# AIM OF THE TASK
Find the lines in the listing below that include the word "Edit", and report how many there are, with nothing more.

──────────

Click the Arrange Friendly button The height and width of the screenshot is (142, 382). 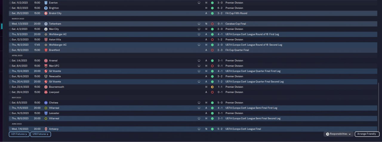point(367,134)
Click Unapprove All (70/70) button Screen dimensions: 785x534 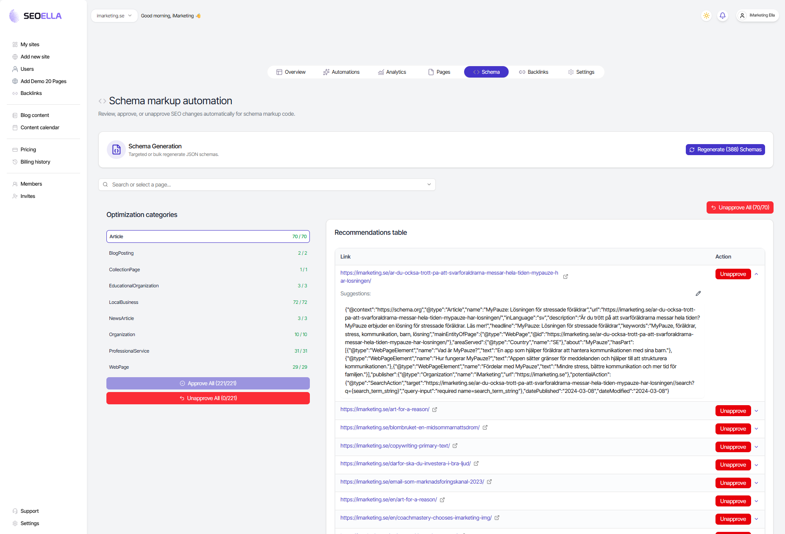(740, 208)
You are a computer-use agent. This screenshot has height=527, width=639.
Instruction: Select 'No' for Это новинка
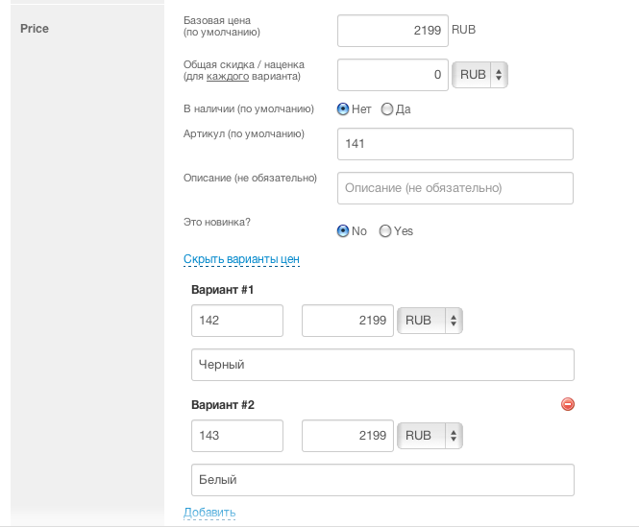pyautogui.click(x=343, y=231)
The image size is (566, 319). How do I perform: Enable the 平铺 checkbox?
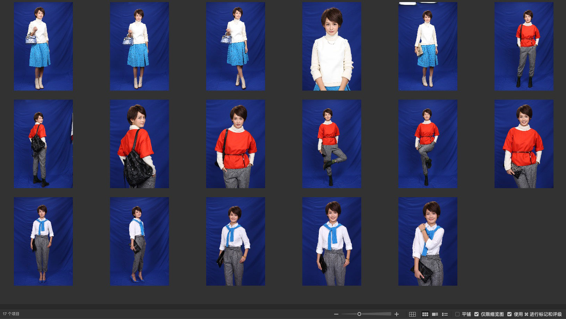[457, 314]
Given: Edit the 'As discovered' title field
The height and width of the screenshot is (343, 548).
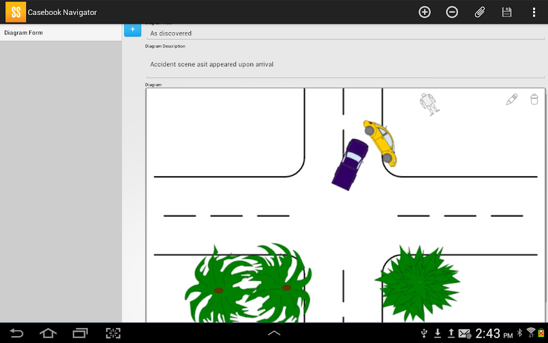Looking at the screenshot, I should click(x=345, y=33).
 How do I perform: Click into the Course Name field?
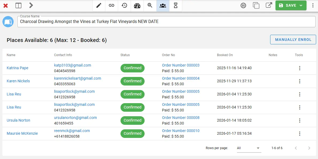coord(166,22)
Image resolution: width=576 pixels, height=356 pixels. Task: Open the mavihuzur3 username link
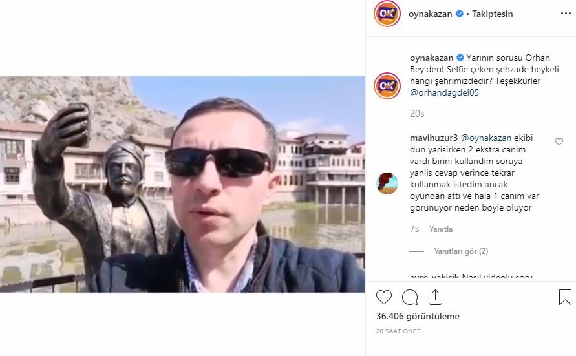click(x=434, y=138)
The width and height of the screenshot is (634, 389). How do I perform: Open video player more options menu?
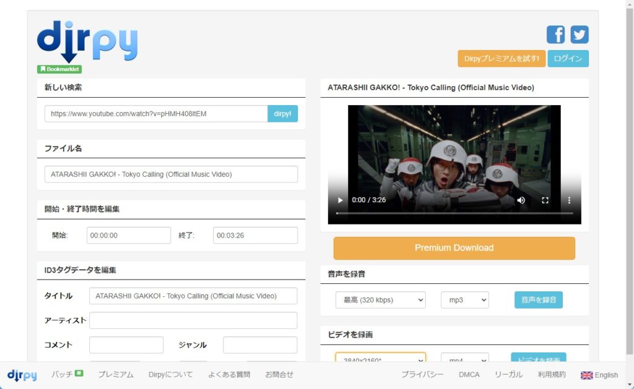point(569,200)
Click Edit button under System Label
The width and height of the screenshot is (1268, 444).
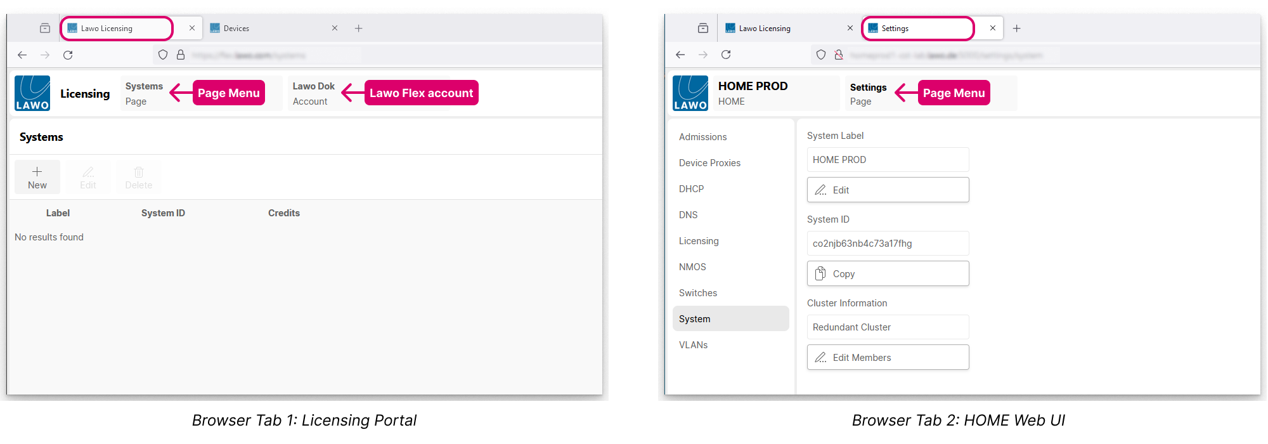[x=888, y=190]
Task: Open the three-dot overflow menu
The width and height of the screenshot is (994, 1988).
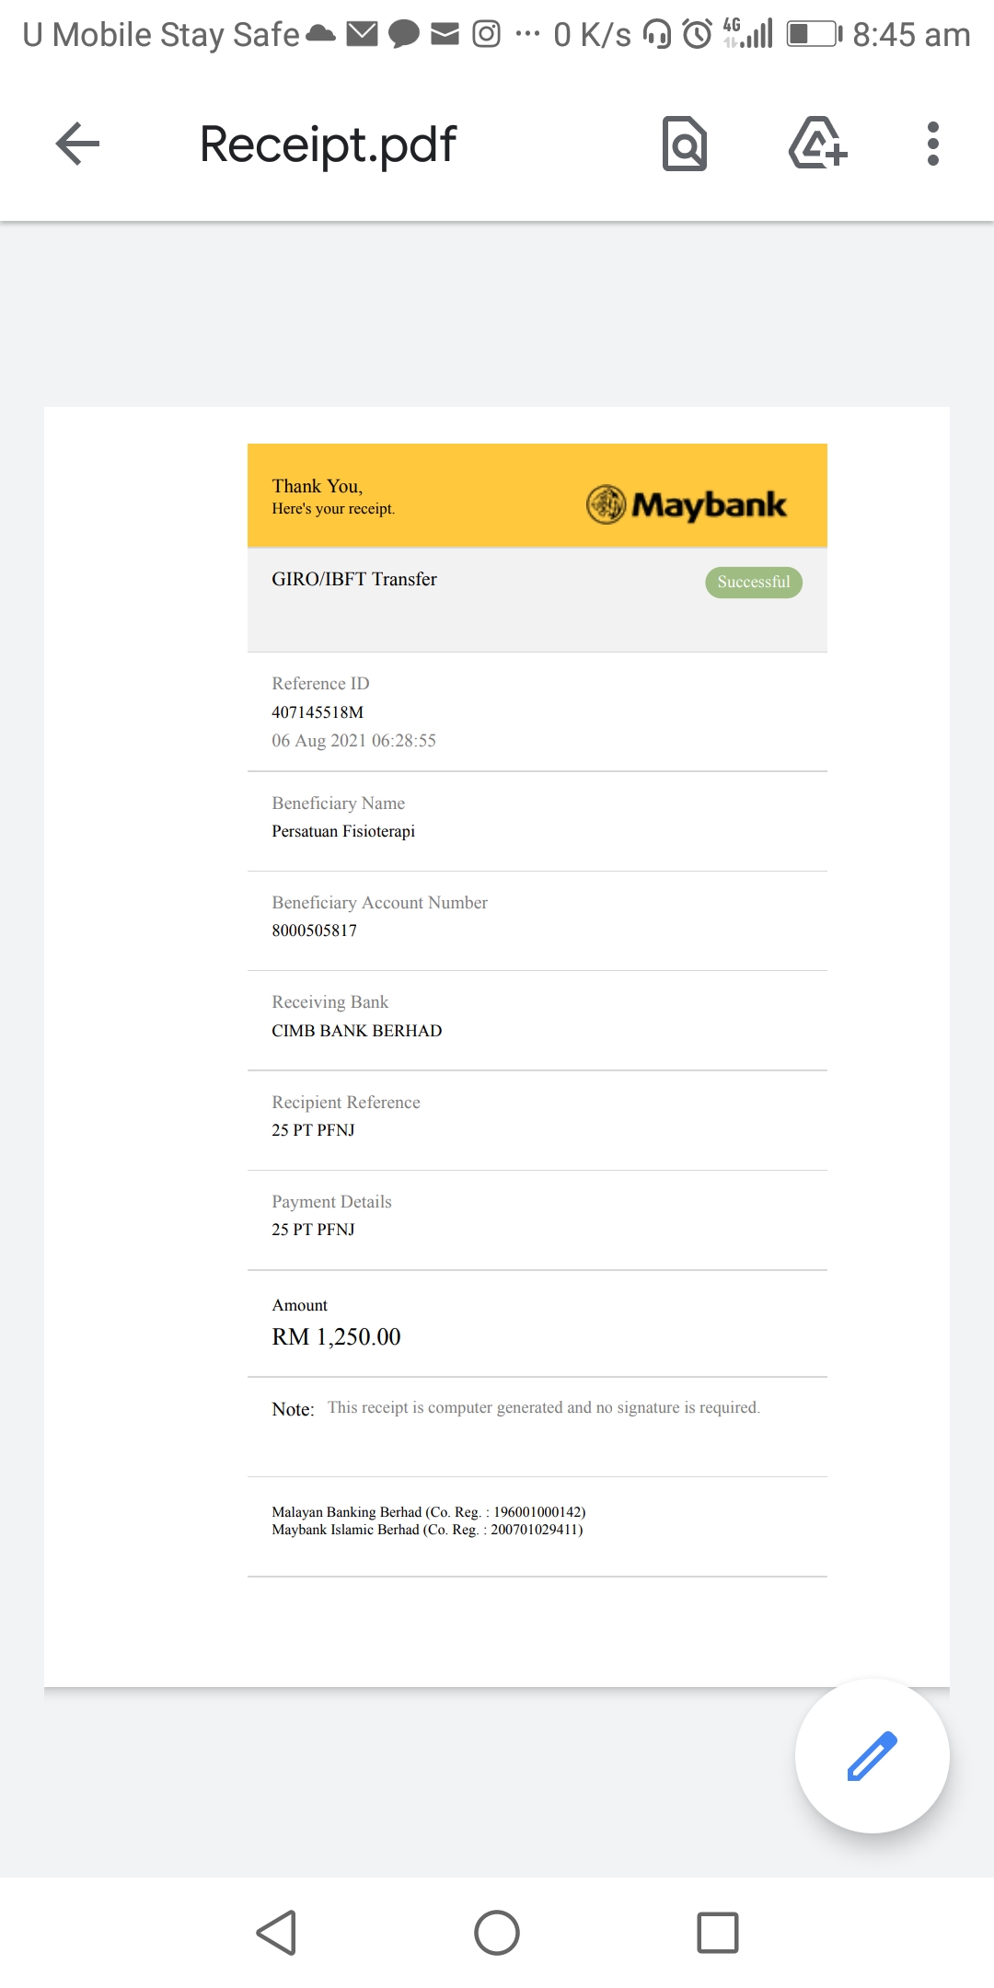Action: click(x=932, y=144)
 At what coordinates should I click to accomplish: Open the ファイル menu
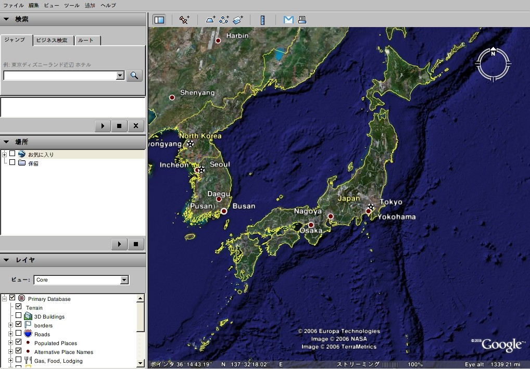[14, 5]
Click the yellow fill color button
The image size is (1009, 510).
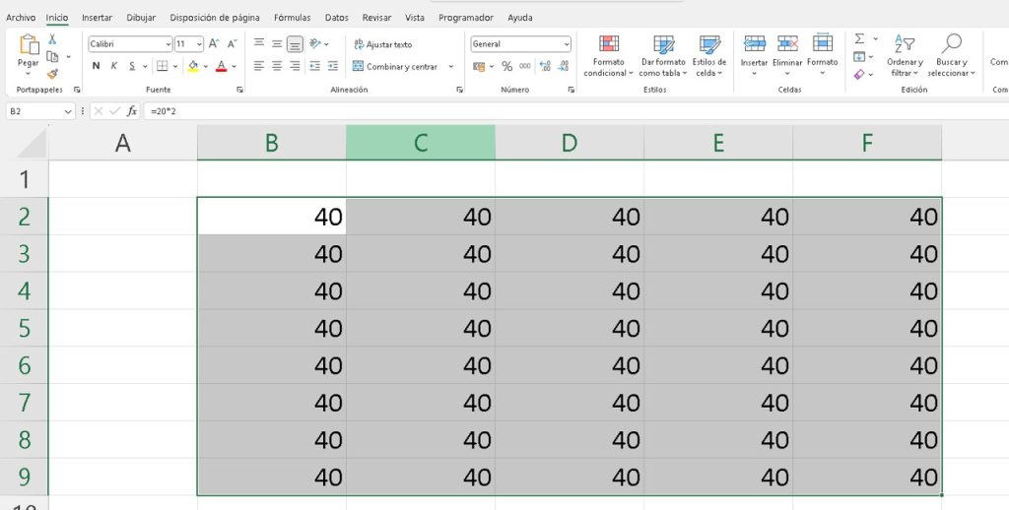point(193,66)
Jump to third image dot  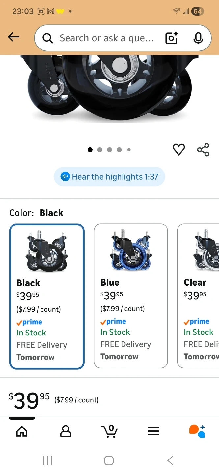pyautogui.click(x=110, y=150)
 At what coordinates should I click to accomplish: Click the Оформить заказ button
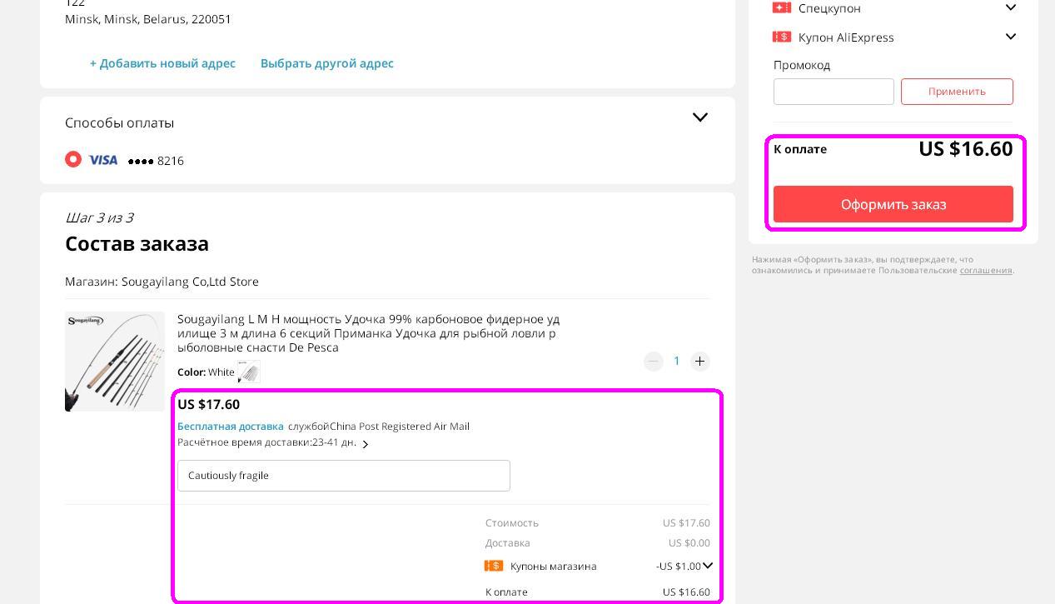[x=893, y=204]
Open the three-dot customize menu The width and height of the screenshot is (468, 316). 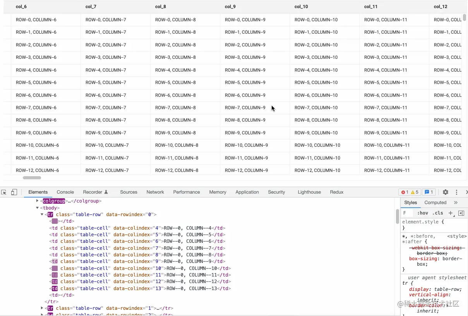click(456, 192)
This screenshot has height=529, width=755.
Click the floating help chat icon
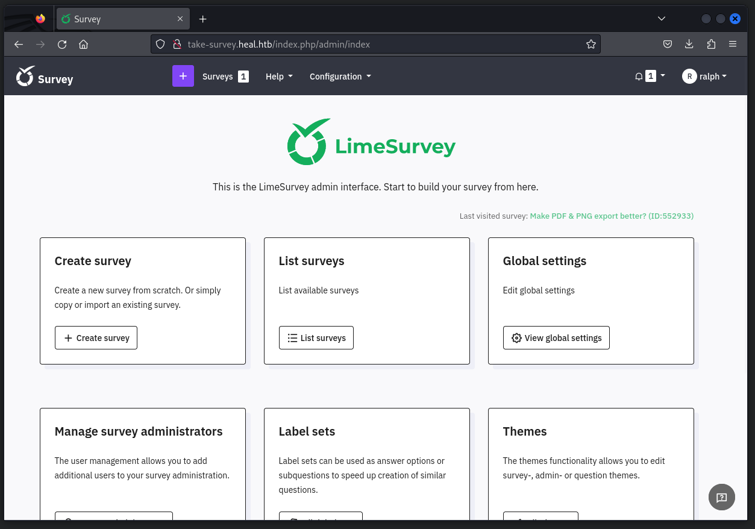pyautogui.click(x=721, y=497)
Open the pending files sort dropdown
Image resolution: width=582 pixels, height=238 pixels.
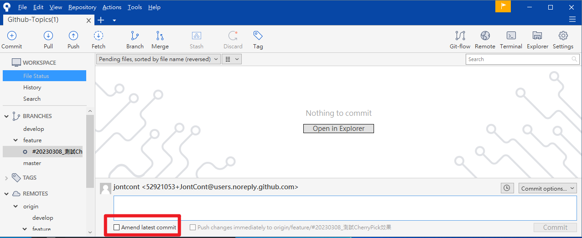point(158,59)
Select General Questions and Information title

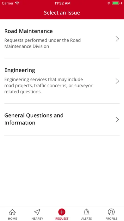(x=34, y=119)
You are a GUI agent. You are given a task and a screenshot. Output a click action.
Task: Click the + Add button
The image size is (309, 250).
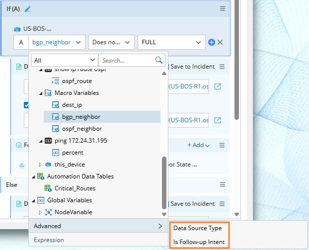(x=198, y=145)
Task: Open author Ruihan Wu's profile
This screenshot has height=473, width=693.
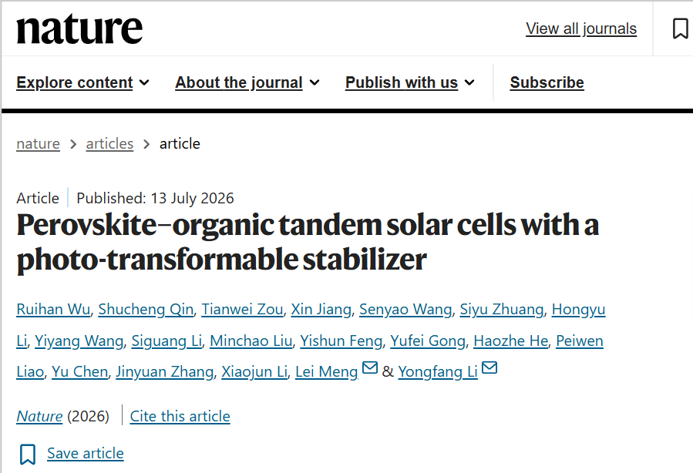Action: tap(53, 310)
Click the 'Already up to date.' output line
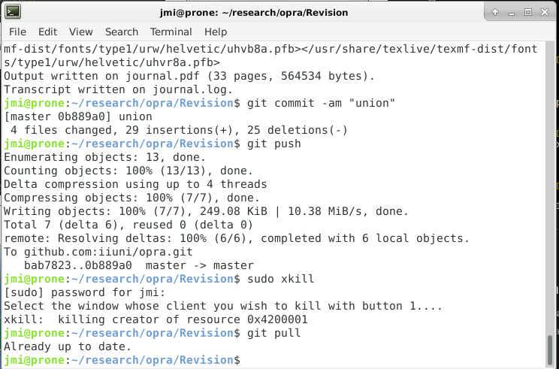 coord(68,347)
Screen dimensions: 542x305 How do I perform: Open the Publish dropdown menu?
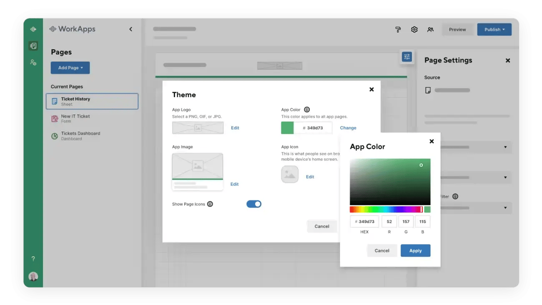(x=494, y=30)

──────────

# RESPONSE
2